In order for an invention to be patentable, it must be new. But the term "new" has a particular meaning under U.S. patent law as it was revised in 2011. A person shall be entitled to a patent unless (1) the subject matter was publicly disclosed (verbal or written publications, public uses, sales, and the like) anywhere in the world before the effective filing date of the claimed invention, (2) the subject matter was described in a U.S. Patent, U.S. Patent Application, or PCT Patent Application designating the U.S. before the effective filing date of the claimed invention.
Several exceptions to the law above exist. For example, a one-year grace period is provided for inventors who make the public disclosures noted above. In addition, subject matter that was directly or indirectly described by an inventor or joint inventor in a U.S. Patent, U.S. Patent Application, or PCT Patent Application will not be considered to be prior art against the patent application.
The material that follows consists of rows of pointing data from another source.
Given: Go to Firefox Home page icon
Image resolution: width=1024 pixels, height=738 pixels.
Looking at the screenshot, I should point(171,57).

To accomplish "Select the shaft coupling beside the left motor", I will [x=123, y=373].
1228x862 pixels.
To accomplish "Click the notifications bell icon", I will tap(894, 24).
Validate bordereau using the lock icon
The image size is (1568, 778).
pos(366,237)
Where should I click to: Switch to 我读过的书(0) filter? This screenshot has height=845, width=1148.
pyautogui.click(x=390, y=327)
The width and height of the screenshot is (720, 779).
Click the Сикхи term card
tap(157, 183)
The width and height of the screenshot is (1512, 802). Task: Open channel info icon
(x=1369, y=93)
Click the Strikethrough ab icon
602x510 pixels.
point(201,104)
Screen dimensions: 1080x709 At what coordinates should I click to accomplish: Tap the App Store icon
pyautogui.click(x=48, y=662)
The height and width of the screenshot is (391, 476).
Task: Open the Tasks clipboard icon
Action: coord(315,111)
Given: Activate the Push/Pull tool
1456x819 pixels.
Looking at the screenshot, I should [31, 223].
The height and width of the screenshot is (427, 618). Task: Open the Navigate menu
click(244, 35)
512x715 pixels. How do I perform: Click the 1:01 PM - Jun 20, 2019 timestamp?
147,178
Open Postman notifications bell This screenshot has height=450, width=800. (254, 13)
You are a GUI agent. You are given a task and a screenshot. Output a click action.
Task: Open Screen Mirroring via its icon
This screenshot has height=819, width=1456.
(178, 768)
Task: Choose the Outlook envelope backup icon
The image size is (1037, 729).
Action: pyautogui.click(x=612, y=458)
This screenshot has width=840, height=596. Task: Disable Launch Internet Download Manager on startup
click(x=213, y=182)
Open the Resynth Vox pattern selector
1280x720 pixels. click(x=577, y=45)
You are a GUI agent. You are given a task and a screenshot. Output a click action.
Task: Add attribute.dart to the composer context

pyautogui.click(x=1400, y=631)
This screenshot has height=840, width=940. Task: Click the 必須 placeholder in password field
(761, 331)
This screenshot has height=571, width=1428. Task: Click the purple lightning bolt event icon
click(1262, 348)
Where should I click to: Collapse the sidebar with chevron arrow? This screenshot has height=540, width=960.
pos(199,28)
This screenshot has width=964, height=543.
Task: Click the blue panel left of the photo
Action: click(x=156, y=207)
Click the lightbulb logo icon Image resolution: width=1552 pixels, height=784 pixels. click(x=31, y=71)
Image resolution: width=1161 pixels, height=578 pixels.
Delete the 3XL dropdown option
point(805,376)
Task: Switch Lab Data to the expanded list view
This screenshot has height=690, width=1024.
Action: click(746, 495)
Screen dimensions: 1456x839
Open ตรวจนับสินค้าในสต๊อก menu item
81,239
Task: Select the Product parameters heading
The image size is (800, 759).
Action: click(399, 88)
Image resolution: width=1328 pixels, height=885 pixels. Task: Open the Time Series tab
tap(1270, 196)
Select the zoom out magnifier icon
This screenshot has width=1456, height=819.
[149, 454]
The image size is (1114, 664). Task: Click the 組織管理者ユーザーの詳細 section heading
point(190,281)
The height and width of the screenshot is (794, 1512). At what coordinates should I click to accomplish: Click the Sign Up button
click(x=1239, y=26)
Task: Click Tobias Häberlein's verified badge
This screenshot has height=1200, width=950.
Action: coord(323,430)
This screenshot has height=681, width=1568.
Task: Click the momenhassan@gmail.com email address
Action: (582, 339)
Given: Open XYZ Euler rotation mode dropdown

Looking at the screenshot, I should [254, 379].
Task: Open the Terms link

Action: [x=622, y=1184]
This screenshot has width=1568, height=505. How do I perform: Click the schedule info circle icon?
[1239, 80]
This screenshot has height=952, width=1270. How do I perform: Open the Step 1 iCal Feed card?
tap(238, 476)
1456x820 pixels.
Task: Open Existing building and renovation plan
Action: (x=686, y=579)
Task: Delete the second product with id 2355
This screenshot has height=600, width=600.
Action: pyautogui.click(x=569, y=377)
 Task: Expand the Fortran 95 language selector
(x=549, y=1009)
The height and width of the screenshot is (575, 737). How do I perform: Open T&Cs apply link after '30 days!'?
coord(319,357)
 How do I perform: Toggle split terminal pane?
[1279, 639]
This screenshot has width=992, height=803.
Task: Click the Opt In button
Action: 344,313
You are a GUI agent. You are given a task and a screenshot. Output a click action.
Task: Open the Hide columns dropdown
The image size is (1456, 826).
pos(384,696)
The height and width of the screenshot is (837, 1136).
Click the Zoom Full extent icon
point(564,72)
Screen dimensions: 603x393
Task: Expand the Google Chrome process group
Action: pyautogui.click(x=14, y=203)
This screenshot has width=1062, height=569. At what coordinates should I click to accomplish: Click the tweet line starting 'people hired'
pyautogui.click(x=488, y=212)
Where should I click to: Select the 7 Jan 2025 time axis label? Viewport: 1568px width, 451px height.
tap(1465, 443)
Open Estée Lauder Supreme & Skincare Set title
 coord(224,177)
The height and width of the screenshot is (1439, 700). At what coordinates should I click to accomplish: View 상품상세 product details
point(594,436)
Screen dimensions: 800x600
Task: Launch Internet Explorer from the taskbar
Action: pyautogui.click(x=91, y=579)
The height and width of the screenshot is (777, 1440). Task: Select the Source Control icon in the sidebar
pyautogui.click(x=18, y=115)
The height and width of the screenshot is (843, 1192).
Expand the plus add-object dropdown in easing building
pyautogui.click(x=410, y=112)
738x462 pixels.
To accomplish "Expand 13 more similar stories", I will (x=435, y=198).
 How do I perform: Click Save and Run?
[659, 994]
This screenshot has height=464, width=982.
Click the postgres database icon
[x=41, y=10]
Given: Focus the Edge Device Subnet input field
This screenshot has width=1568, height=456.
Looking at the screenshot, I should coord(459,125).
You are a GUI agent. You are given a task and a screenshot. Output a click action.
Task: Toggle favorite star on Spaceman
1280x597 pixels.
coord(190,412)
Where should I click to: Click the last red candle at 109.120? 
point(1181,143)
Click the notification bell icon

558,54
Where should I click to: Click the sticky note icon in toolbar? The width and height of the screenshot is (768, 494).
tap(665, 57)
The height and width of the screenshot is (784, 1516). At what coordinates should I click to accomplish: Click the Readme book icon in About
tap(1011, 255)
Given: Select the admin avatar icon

This is effective for patent applications that are commonly owned by two or more entities, as well as joint applicants under a Joint Research Agreement.
It does not matter when the invention was made, or whether the printed publication or public use was by the inventor himself/herself or by someone else. If the inventor describes the invention in a printed publication or uses the invention publicly, or places it on sale, he/she must apply for a patent before one year has gone by. Otherwise any right to a patent will be lost. In addition, the inventor must file on the date of public use or disclosure in order to preserve patent rights in many foreign countries.